§ Target pointing data:
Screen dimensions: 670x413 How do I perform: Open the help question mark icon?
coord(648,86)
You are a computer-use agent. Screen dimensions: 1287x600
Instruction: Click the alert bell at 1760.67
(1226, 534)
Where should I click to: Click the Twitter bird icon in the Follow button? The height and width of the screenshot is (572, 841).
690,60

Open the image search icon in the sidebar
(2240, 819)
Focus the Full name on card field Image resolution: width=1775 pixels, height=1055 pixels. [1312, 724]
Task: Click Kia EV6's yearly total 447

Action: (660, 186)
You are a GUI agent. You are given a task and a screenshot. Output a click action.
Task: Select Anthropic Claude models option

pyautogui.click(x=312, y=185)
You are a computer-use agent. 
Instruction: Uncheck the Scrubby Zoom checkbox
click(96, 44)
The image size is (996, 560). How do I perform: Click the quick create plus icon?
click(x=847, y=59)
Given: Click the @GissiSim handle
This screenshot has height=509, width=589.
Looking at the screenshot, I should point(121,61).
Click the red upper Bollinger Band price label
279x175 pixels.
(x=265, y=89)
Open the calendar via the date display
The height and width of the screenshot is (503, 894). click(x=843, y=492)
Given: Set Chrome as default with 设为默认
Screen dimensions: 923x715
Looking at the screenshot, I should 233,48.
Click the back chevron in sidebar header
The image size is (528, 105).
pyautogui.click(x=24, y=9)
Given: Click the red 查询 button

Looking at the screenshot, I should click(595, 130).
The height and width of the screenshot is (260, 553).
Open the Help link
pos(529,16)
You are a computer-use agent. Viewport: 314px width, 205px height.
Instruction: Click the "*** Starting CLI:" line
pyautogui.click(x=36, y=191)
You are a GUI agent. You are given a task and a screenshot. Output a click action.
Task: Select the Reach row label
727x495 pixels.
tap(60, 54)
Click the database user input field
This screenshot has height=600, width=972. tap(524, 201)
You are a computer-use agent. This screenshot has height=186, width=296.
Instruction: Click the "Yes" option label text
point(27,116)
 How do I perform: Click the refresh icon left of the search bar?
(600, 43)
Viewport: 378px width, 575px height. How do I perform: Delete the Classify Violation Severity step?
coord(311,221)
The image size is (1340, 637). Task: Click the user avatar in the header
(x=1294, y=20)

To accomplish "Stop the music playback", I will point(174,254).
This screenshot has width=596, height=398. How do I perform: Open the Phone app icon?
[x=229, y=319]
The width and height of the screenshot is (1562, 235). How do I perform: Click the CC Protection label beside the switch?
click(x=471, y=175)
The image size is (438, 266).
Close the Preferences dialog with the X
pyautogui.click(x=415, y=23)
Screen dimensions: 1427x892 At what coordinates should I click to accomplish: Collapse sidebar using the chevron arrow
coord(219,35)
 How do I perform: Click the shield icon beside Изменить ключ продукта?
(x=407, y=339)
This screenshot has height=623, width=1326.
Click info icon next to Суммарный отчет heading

§ Task to carry out:
Pull out every line of the data above that contains the word "with". List those lines in their original order.

§ The completed task:
Given: Set Chrome as default with 设为默认
Close the Preferences dialog with the X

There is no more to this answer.